»»

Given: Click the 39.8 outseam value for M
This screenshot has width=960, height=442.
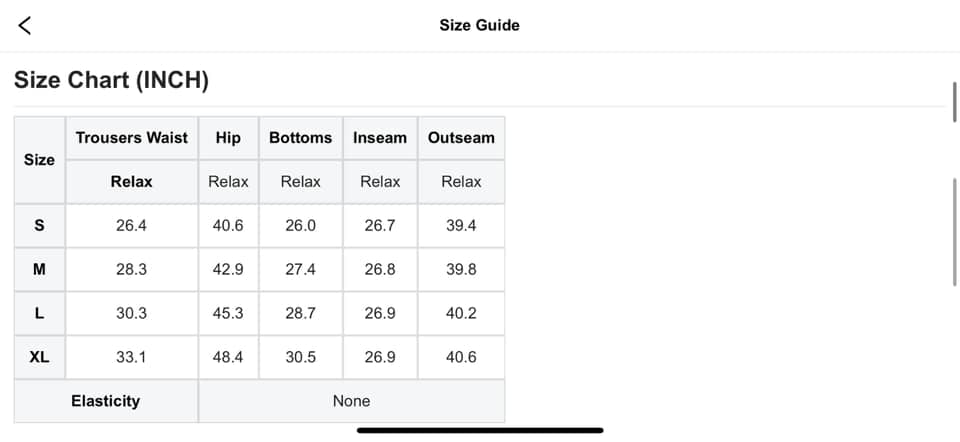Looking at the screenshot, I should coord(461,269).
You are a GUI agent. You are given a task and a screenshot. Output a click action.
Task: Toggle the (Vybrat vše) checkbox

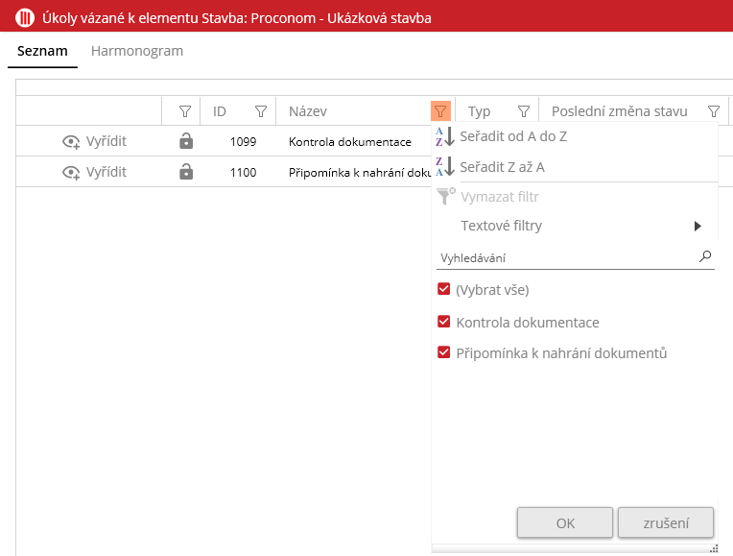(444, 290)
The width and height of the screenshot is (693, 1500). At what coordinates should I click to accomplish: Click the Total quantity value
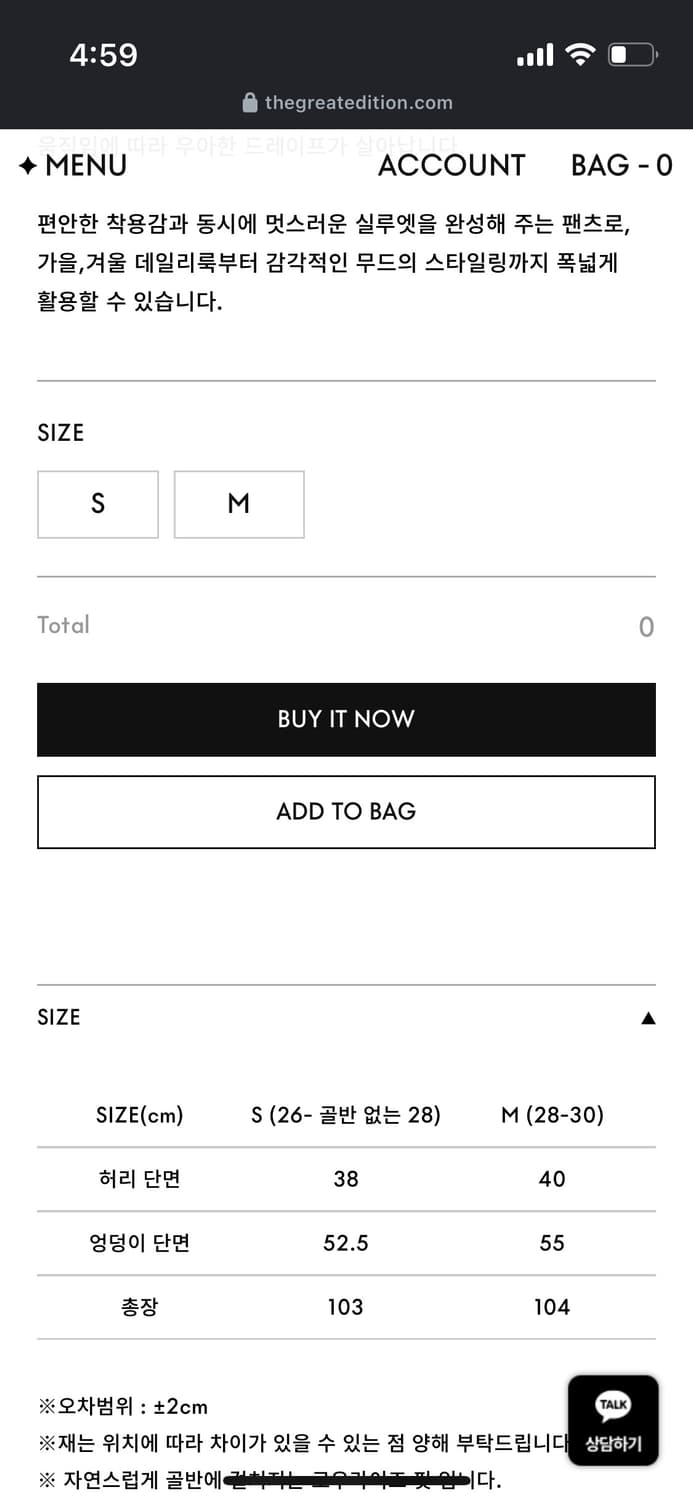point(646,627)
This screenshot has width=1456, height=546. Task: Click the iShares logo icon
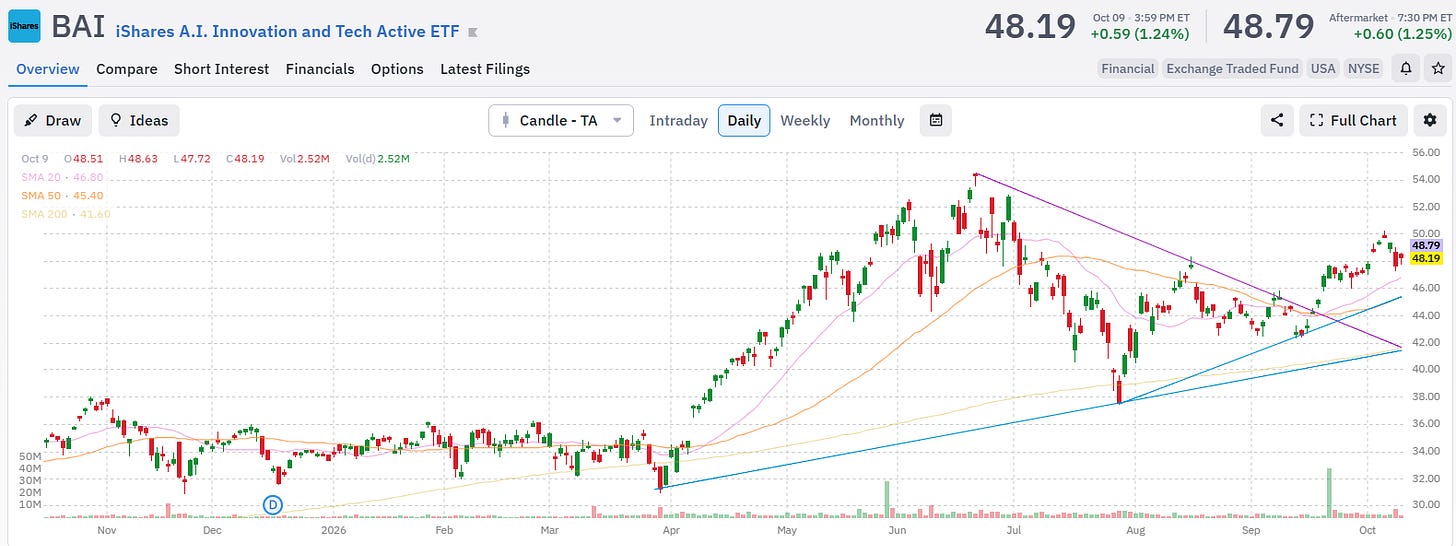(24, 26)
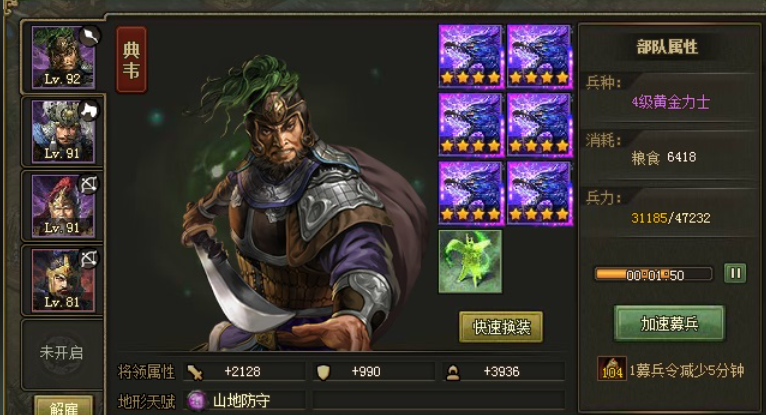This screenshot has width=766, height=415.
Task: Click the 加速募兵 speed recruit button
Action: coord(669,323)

««

(Assignment): The records above, minus their pictures, are to be returned word for word.

(Solution):
Given: Click the 39.8 outseam value for M
This screenshot has width=960, height=442.
Looking at the screenshot, I should coord(461,269).
You are a GUI agent. You are given a task and a screenshot. Output a click action.
Task: Toggle the (Vybrat vše) checkbox

(444, 290)
The width and height of the screenshot is (693, 1500). At what coordinates should I click to accomplish: Click the Total quantity value
point(646,627)
This screenshot has width=1456, height=546. Task: Click the iShares logo icon
(24, 26)
This screenshot has width=766, height=415.
Task: Click the 加速募兵 speed recruit button
Action: coord(669,323)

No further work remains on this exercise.